Uitspraak
1.Geding in cassatie
2.Beoordeling van de ontvankelijkheid van het beroep
3.Beslissing
18 november 2014.
Hoge Raad
Op 18 november 2014 heeft de Hoge Raad der Nederlanden uitspraak gedaan in een cassatiezaak met nummer 13/04606. Het beroep in cassatie was ingesteld door de verdachte, vertegenwoordigd door mr. R.J. Baumgardt, advocaat te Spijkenisse. De zaak betreft een arrest van het Gerechtshof 's-Hertogenbosch van 29 augustus 2013, waarin de verdachte was veroordeeld. De Advocaat-Generaal D.J.C. Aben heeft in zijn schriftelijke standpunt aangegeven dat het cassatieberoep niet-ontvankelijk verklaard kan worden op basis van artikel 80a van de Wet op de rechterlijke organisatie.
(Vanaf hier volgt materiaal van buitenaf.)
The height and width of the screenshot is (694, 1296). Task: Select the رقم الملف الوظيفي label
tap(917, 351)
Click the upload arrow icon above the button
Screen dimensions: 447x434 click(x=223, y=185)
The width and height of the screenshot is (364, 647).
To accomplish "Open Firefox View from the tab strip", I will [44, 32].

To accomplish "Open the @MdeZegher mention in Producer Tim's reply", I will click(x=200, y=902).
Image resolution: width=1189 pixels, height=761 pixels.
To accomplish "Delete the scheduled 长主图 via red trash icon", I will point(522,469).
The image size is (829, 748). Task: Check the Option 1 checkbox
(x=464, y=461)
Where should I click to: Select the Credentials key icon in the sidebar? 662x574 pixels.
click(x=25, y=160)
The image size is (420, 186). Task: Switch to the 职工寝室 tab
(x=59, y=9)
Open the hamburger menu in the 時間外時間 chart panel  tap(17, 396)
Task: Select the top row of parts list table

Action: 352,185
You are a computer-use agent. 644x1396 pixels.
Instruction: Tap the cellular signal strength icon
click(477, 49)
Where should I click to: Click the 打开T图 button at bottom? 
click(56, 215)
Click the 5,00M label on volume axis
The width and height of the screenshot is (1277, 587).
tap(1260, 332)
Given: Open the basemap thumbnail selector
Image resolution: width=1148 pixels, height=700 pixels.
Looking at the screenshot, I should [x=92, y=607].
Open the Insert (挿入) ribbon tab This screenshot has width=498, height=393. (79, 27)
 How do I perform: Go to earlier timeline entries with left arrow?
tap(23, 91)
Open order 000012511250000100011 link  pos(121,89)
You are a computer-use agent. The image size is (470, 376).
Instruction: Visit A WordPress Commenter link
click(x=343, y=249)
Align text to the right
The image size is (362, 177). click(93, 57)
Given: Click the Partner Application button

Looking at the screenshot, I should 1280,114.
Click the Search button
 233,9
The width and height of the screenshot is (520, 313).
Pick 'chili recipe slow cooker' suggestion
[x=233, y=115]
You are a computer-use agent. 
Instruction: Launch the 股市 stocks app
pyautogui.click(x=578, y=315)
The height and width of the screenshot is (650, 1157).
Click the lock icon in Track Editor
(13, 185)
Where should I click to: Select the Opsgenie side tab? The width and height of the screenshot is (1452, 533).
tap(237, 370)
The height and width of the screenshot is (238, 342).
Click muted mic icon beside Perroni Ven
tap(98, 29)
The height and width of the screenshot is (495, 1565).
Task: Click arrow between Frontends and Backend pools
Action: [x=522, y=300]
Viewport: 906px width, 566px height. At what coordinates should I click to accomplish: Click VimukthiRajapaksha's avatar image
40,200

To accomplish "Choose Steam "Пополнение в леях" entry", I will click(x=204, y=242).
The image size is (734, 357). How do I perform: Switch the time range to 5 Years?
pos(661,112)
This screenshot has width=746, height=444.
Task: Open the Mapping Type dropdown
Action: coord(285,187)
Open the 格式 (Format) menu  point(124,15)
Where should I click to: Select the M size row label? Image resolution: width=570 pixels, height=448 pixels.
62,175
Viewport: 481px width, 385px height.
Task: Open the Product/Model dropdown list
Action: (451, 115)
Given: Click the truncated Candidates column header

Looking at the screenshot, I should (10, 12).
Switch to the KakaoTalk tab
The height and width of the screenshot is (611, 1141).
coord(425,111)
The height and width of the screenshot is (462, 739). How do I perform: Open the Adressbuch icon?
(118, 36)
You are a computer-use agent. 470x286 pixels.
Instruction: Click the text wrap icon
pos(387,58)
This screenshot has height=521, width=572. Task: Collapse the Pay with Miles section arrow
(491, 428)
De Hoge Raad heeft de ontvankelijkheid van het cassatieberoep beoordeeld en geconcludeerd dat de klachten die door de verdachte zijn aangevoerd geen behandeling in cassatie rechtvaardigen. Dit is gebaseerd op het feit dat de verdachte klaarblijkelijk onvoldoende belang heeft bij het cassatieberoep, of dat de klachten niet tot cassatie kunnen leiden. De Hoge Raad heeft daarom besloten om het beroep niet-ontvankelijk te verklaren.
De uitspraak is gedaan door de vice-president A.J.A. van Dorst, samen met de raadsheren J. de Hullu en V. van den Brink, en is uitgesproken ter openbare terechtzitting. Dit arrest is een belangrijke bevestiging van de toepassing van artikel 80a RO, dat de Hoge Raad de mogelijkheid biedt om cassatieberoepen niet-ontvankelijk te verklaren wanneer er onvoldoende belang is.